Capisco più Abel, che voleva liberare gli schiavi per lei e non per gli schiavi. Quella è una prospettiva condivisibile. E onesta, tutto sommato. Chiunque libera gli oppressi per se stesso; per sentirsi migliore. Non per gli oppressi. No. Abel, quanto meno, giocava a carte scoperte.
Neville ritiene che la mostra servirà solo a imbastire un teatrino delle coscienze per i perbenisti del Core. Concordo. Non sono come Eir, che odia l'alleanza dalle radici alle foglie. Che ucciderebbe, credo, per compiacere una bandiera. No. Tuttavia ammetto che noi del centro abbiamo sempre avuto una macabra tendenza a pretendere di dettare il giusto per tutti. Un unico giusto per centinaia di mondi.

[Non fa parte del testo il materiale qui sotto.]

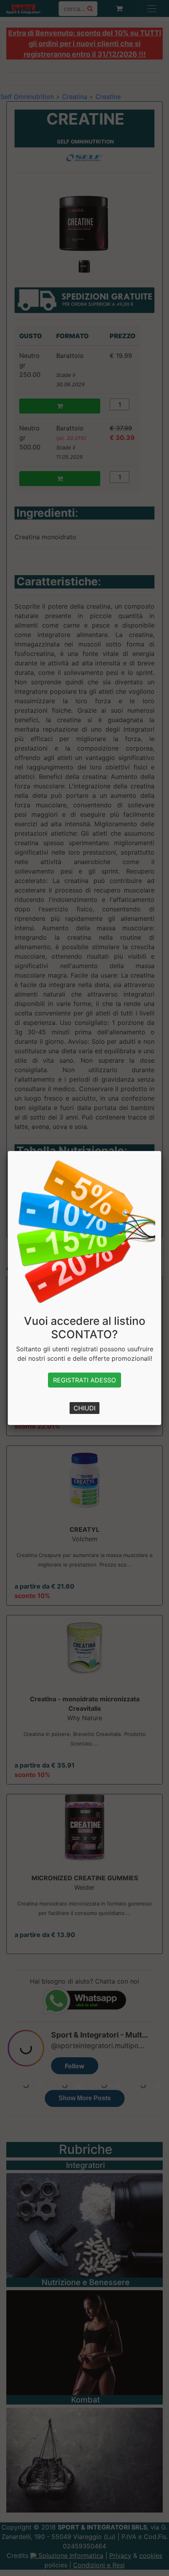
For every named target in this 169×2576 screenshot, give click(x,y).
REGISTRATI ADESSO (84, 1380)
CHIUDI (84, 1408)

Ricordo una conversazione dei miei genitori sugli schiavi.
Avevo quindici anni.
Mio padre mi confidò che gli schiavi erano 'brava gente bisognosa d'una guida'.

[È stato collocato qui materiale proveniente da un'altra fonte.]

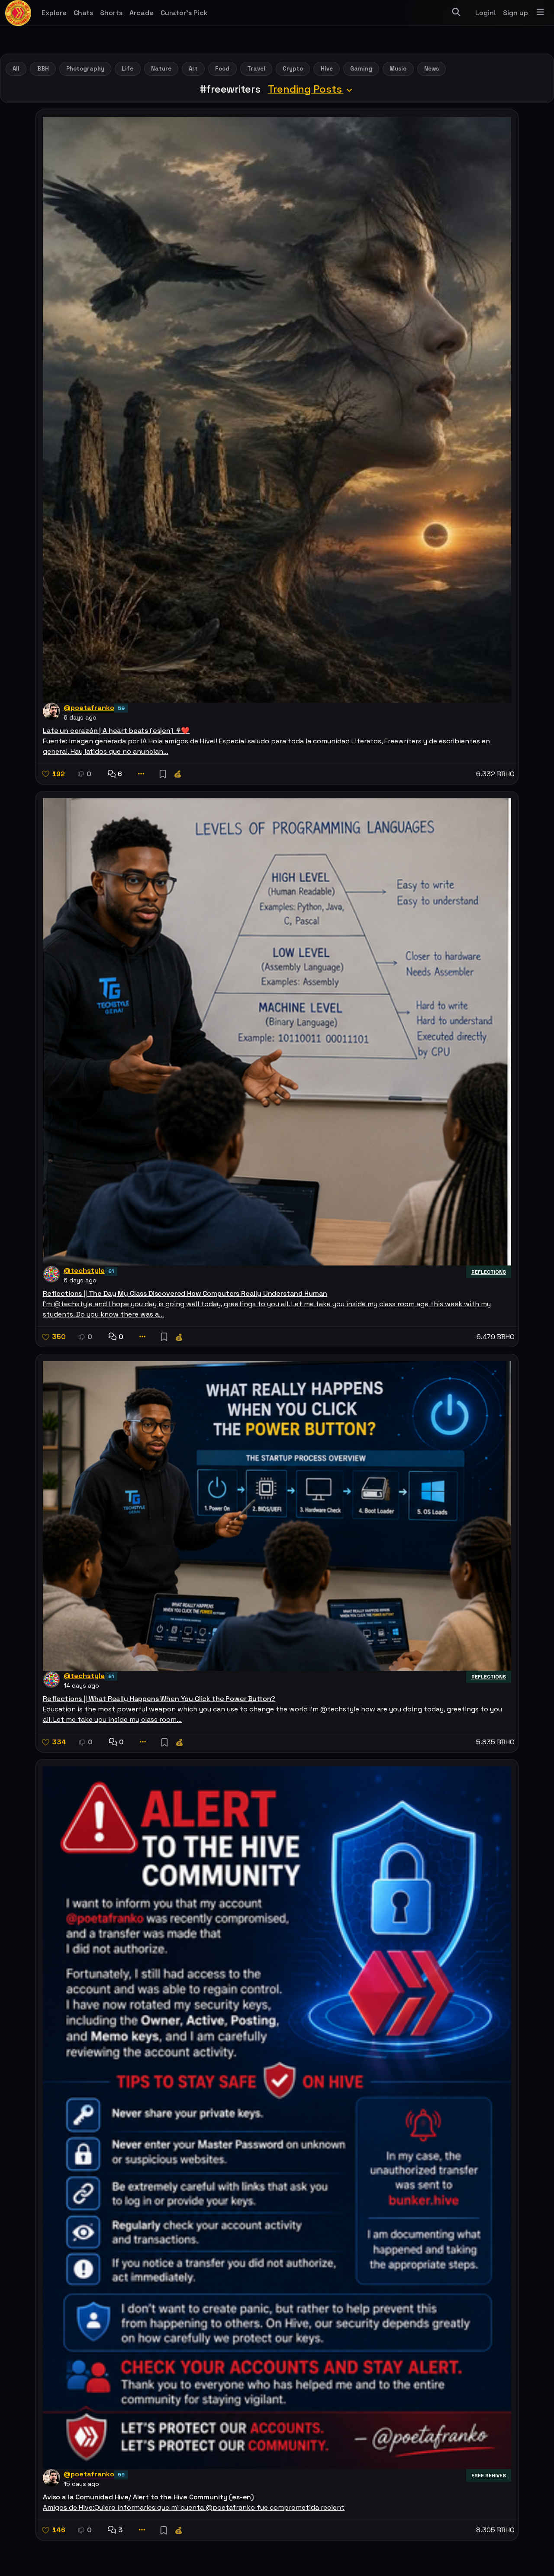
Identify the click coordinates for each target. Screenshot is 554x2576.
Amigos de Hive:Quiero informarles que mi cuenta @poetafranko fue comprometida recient (194, 2507)
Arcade (141, 12)
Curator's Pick (184, 12)
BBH (43, 68)
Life (127, 68)
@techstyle (84, 1270)
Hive (327, 68)
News (431, 68)
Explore (54, 12)
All (16, 68)
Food (222, 68)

Mia madre, come d'obbligo, aggiunse, atrocemente: 'per questo ai cristiani piacciono tanto'.
Mio padre non l'ascoltò e mi diede una pacca sulla spalla: 'non siamo tutti uguali; per il bene della pace , c'è chi è adatto a comandare e chi ad eseguire. Ognuno serve, ognuno è indispensabile'
Avevo quindici anni, sì, non sei.
Se ne avessi avuti sei gli avrei domandato chi, cosa deliberava lo spartiacque. E perché il 'servire a qualcosa' fosse il metro su cui un uomo va valutato. Visto che ne avevo quindici mi barricai in una noia asociale.

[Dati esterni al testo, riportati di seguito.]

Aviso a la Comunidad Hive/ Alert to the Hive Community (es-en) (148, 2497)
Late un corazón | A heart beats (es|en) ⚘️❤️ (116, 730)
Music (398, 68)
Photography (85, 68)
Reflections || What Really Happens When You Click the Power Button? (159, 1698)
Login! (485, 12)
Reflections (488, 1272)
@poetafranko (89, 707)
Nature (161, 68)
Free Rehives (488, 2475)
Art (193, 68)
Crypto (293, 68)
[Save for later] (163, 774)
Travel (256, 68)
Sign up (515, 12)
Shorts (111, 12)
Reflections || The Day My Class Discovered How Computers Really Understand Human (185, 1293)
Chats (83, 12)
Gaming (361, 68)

Mi chiedo se il mio vecchio continui tutt'oggi a parlare per totali banalità .
Se mia madre continui a somigliarmi.
E mi chiedo, ancora, cosa stabilisce lo spartiacque tra chi comanda e chi obbedisce, al di là dei futili discorsi sciorinati solitamente in materia.
La storia? La codardia? I rapporti di forza? L'abitudine? Il denaro?
Se milioni di persone si sentissero davvero oppresse, assieme, nello stesso momento, se avvertissero realmente un'ingiustizia insindacabile, intollarabile e se si sollevassero, si ribellassero; il sistema, le tavole apparecchiate, salterebbero completamente. In una furia bruciante. Senza scampo.
Perché non accade?
Quali mostri sacri presidiano tale incrollabile spartiacque?

(William aveva sempre le risposte pronte a certe domande.
Quasi sempre stupide, ma pur sempre risposte)



...

E poi, sai, Eir...
Non posseggo tanto altruismo.
Eppure...
Sono un dottore, al di là del patetismo. 
Conosco determinate dinamiche.
Le ho pensate, ripensate.
Un mattino ti saresti alzata e mi avresti trovato morto di overdose, disteso in bagno, vicino al divano. O t'avrebbero contattata, chi sa da dove, da una strada, da un canale, da un ospedale. Su Horyzon, su Safeport, su Corona, su Greenfield. Tra un paio d'anni, tre, non importa. Io non mi sopravviverò. Lo so. Morirò presto, sarei morto presto; e tu ti saresti chiesta per sempre se avessi fatto a sufficienza per salvarmi; te lo saresti chiesta fino a distruggerti, fino ad ucciderti.

Rimango un imperdonabile stronzo, sì... però...
Il tuo cuore gettato nel fango una volta vale la certezza della tua possibile gioia perenne. 
Sono un presuntuoso.
Una brava puttana di Corona, come direbbe la tua Presta. 
Ho deciso per entrambi.
Tu sei troppo buona per scegliere la vita, tra la vita e me.